IMF Staff Concludes Visit to Serbia

Press Release No. 16/78
February, 26, 2016

End-of-Mission press releases include statements of IMF staff teams that convey preliminary findings after a visit to a country. The views expressed in this statement are those of the IMF staff and do not necessarily represent the views of the IMF’s Executive Board. This mission will not result in a Board discussion.

An International Monetary Fund (IMF) mission, led by James Roaf, visited Belgrade during February 18-26, 2016, to initiate discussions on the fourth review under Serbia’s precautionary Stand-By Arrangement (SBA) with the IMF. At the conclusion of the visit, Mr. Roaf issued the following statement:

“The IMF mission had constructive discussions with the authorities on policies needed to complete the fourth review under the SBA. While considerable progress has been made in implementing the program, due to the general elections we agreed with the authorities to continue the discussions with a follow-up visit once a new government has taken office.

“Performance under Serbia’s economic program has been strong. All quantitative performance targets for end-December were met, most by large margins. At 3.7 percent of GDP, the fiscal deficit in 2015 was the lowest since 2008. And with confidence improving and interest rates declining, Serbia returned to positive growth, helped by a strong pick-up in foreign investment. Inflation has remained low and stable, which is the most effective way to protect the real value of wages and pensions. We expect these positive macroeconomic trends to continue in 2016. Our growth projection is unchanged at 1.75 percent, while average inflation is revised down to 1.7 percent, mainly due to further declines in oil prices.

“However, looking forward Serbia still faces important challenges. Public debt remains high, highlighting the importance of achieving the program’s structural fiscal adjustment targets of about 0.75 percent of GDP in each of 2016 and 2017. The government’s ambitious but necessary rightsizing plan is running behind schedule, and would need to be accelerated and implemented fully. This reform is important not only to reduce the deficit, but also to improve the effectiveness of central and local governments, which is consistent with the authorities’ goal of a smaller, more efficient, and better-paid public sector to deliver better services (such as health and education) to citizens. The authorities reconfirmed their commitment to ensuring that the ceilings on employee numbers defined in the December 2015 decision are implemented and verified by the time of completion of the review, and to move ahead in planning the next stage of rightsizing based on in-depth functional reviews conducted with the World Bank.

[Pixel coordinate location data]

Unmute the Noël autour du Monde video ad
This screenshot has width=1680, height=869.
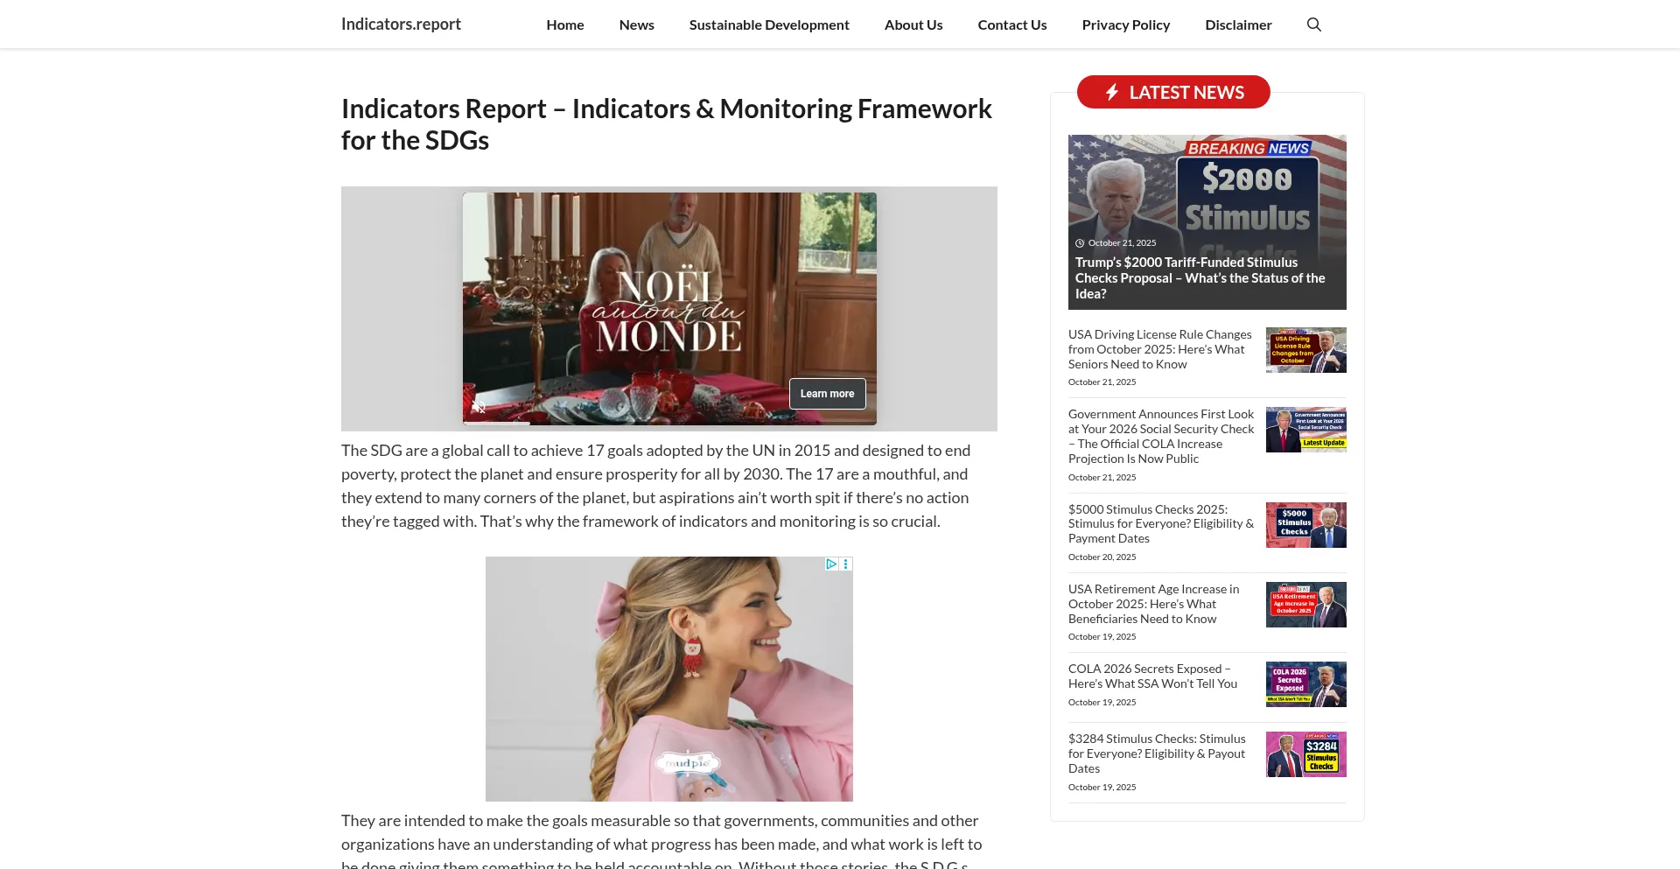click(479, 407)
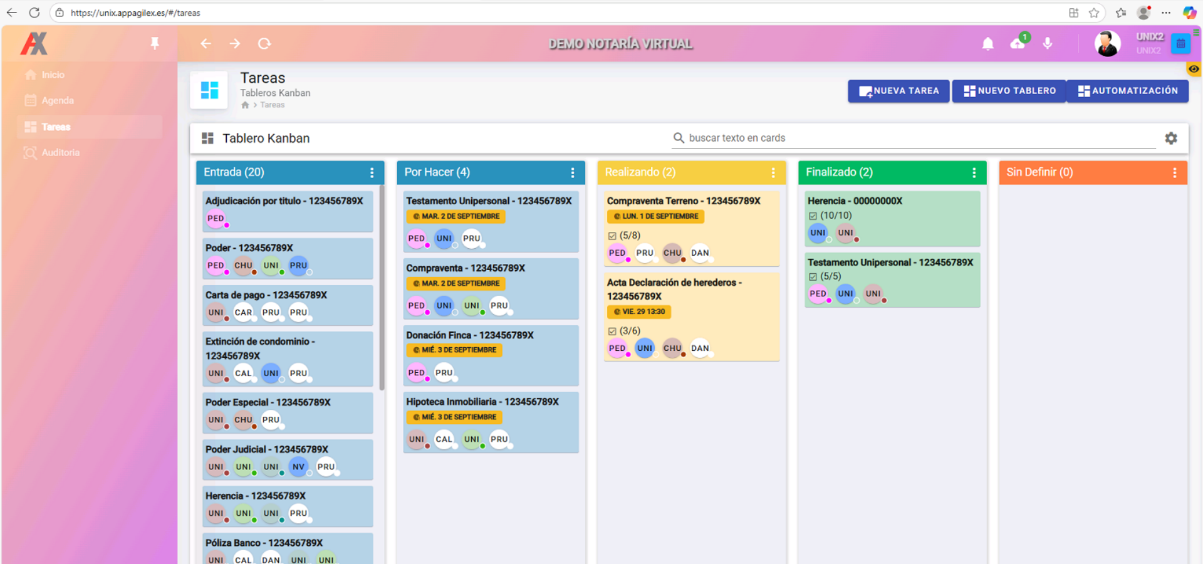Viewport: 1203px width, 564px height.
Task: Open Auditoría in the sidebar menu
Action: pos(60,153)
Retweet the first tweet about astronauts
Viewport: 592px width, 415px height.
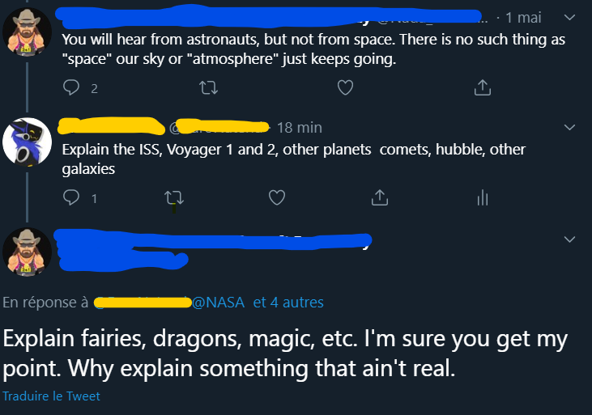(x=208, y=88)
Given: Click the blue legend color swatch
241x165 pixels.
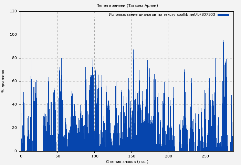Looking at the screenshot, I should tap(223, 15).
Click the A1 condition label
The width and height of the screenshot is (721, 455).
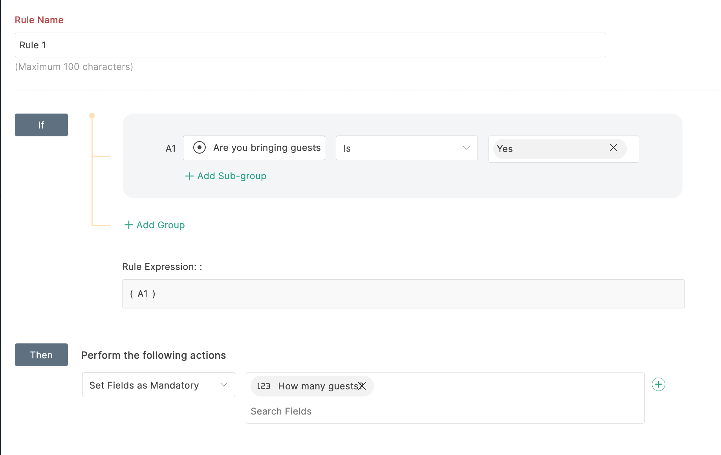(170, 149)
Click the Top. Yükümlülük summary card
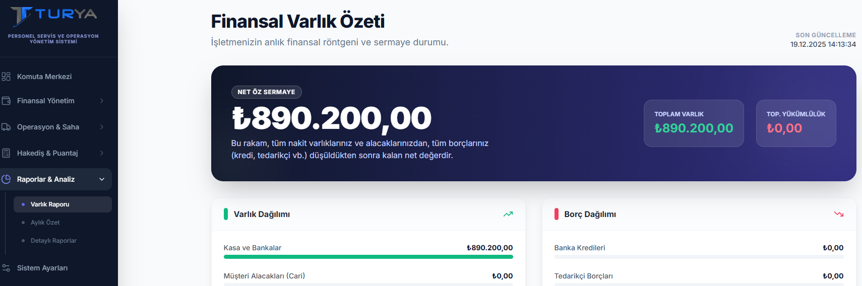The image size is (862, 286). pos(795,123)
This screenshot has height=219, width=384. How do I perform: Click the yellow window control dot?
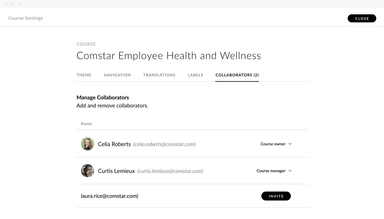coord(13,4)
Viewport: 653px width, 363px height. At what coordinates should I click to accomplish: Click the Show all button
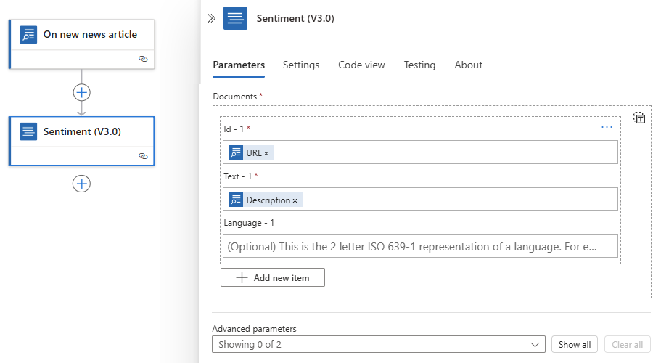575,345
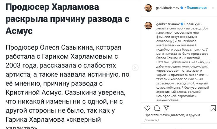Click the 'Нравится' likes label
The width and height of the screenshot is (217, 129).
coord(150,115)
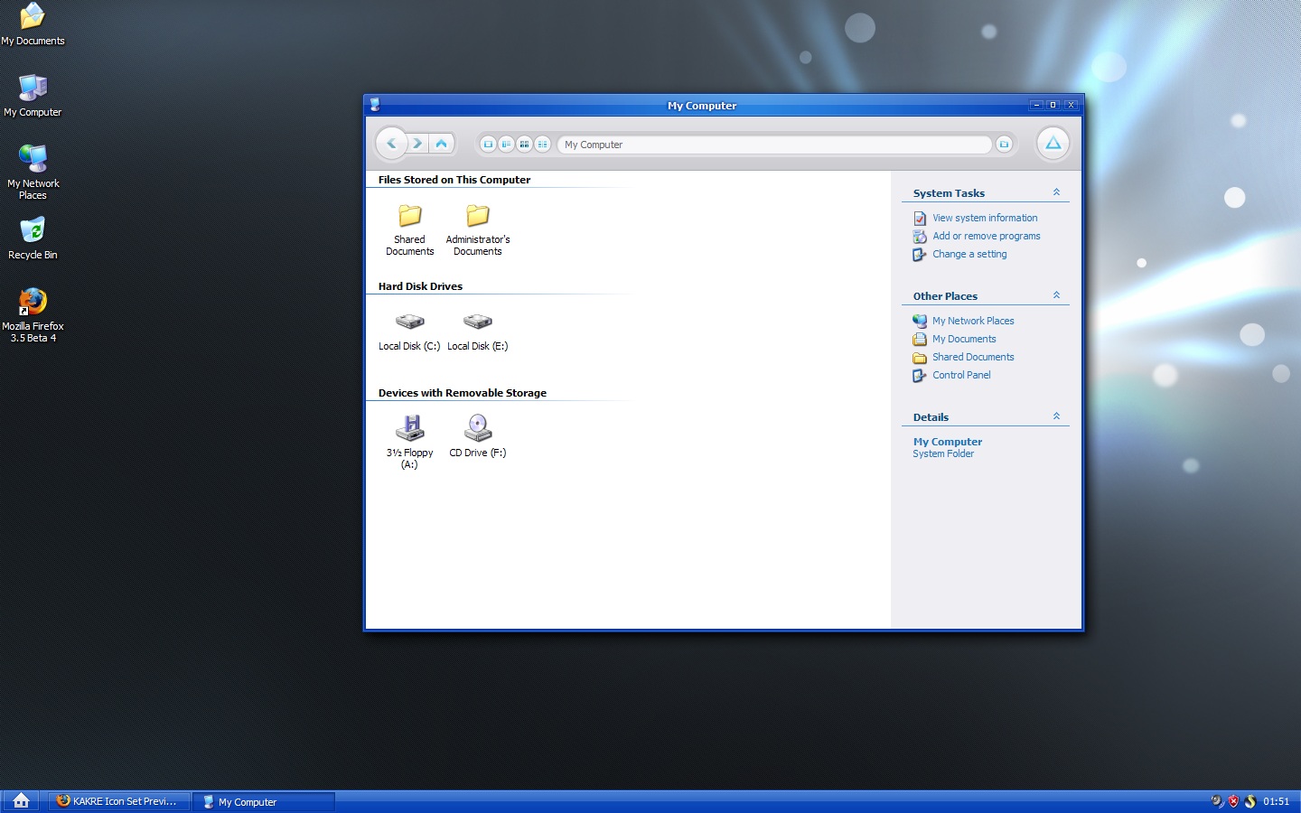Click the My Computer address bar field
1301x813 pixels.
click(x=773, y=145)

▶ [What is required]: From the IMF press release on Serbia, reproduce word for word the stretch from "End-of-Mission press releases" through "a Board discussion.". The material plays no part in what comes next and can be left aside.

▶ [The answer]:
End-of-Mission press releases include statements of IMF staff teams that convey preliminary findings after a visit to a country. The views expressed in this statement are those of the IMF staff and do not necessarily represent the views of the IMF’s Executive Board. This mission will not result in a Board discussion.